[ACTIVITY] Return the full set of entries below exactly, leaving every image out.

[Collected data]
== Segment start ==

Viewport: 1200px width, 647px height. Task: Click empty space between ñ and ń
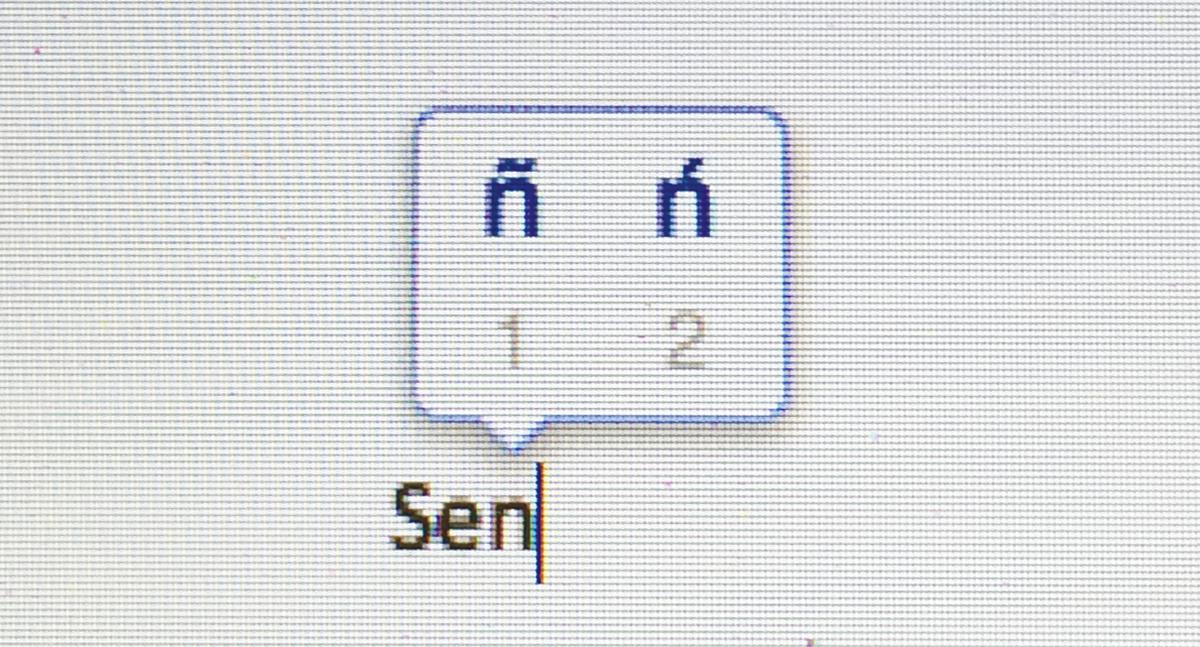point(598,202)
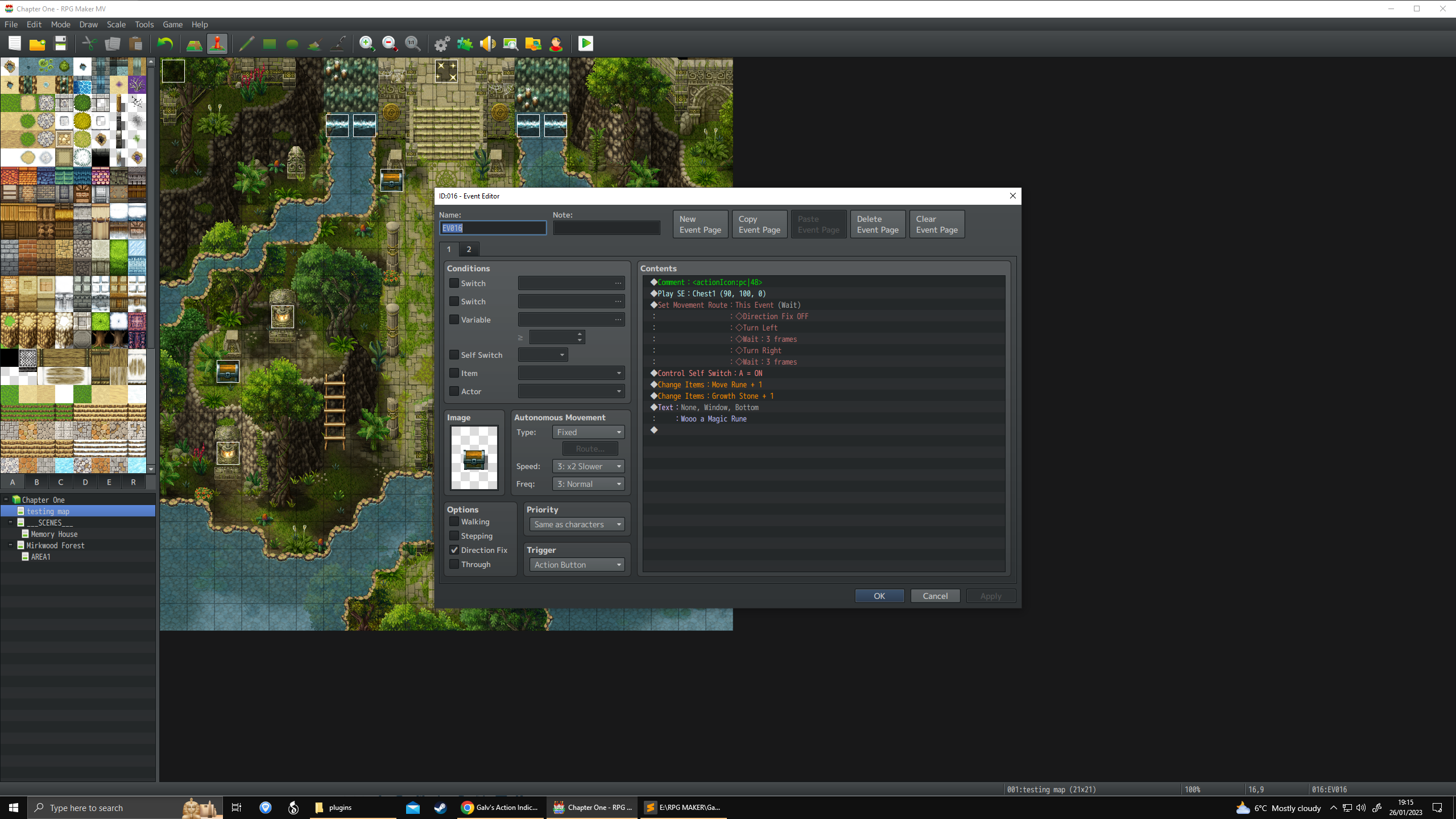The image size is (1456, 819).
Task: Open the Speed x2 Slower dropdown
Action: pyautogui.click(x=589, y=466)
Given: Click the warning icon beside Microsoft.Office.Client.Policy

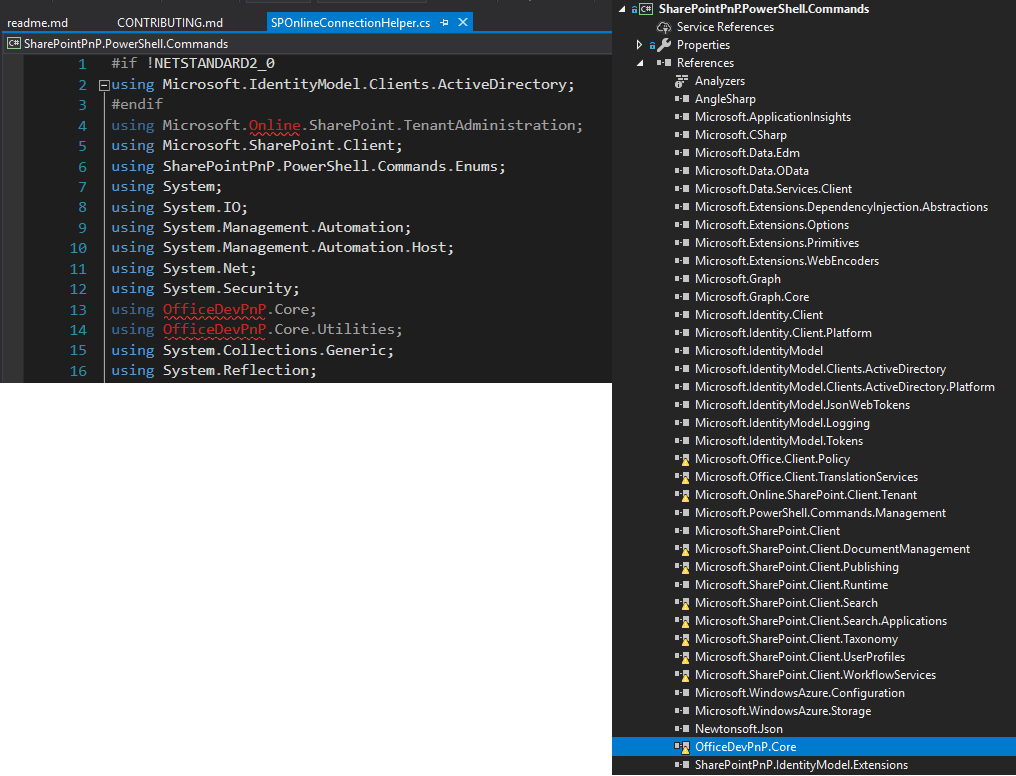Looking at the screenshot, I should 682,459.
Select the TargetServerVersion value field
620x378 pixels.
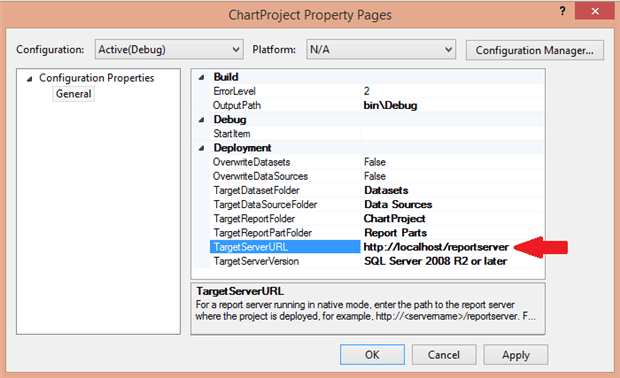[x=452, y=261]
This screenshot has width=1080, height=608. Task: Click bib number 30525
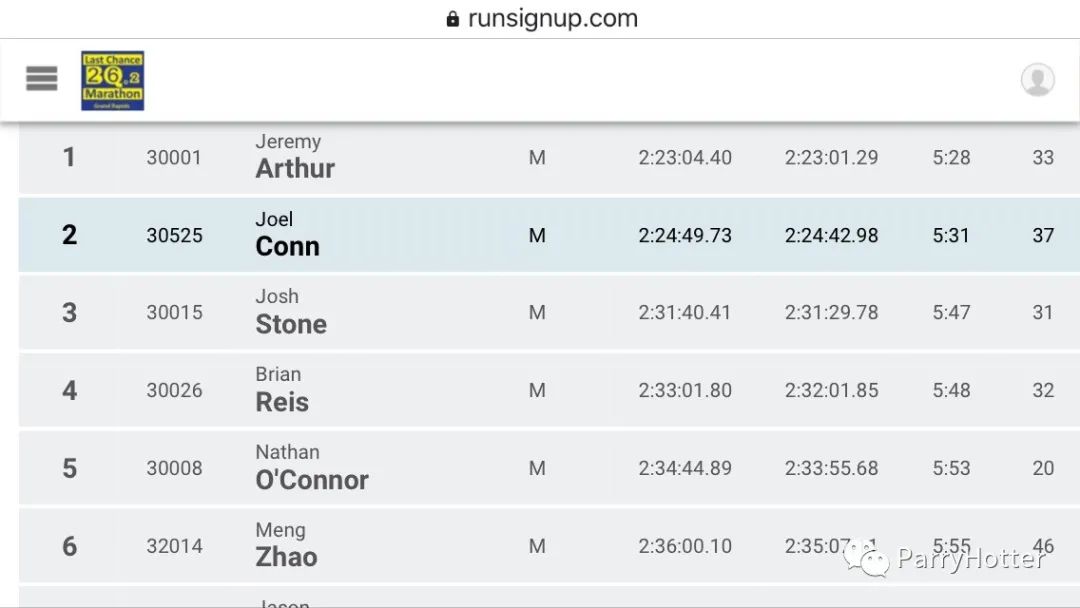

== Segment end ==

[ANSWER BOX]
Viewport: 1200px width, 647px height. Task: Click empty space between ñ and ń
point(598,202)
The image size is (1456, 819).
Task: Open the Speed x2 Slower dropdown
Action: pyautogui.click(x=589, y=466)
Given: Click the warning icon beside Microsoft.Office.Client.Policy

Looking at the screenshot, I should 682,459.
Select the TargetServerVersion value field
620x378 pixels.
[x=452, y=261]
This screenshot has width=1080, height=608. Task: Click bib number 30525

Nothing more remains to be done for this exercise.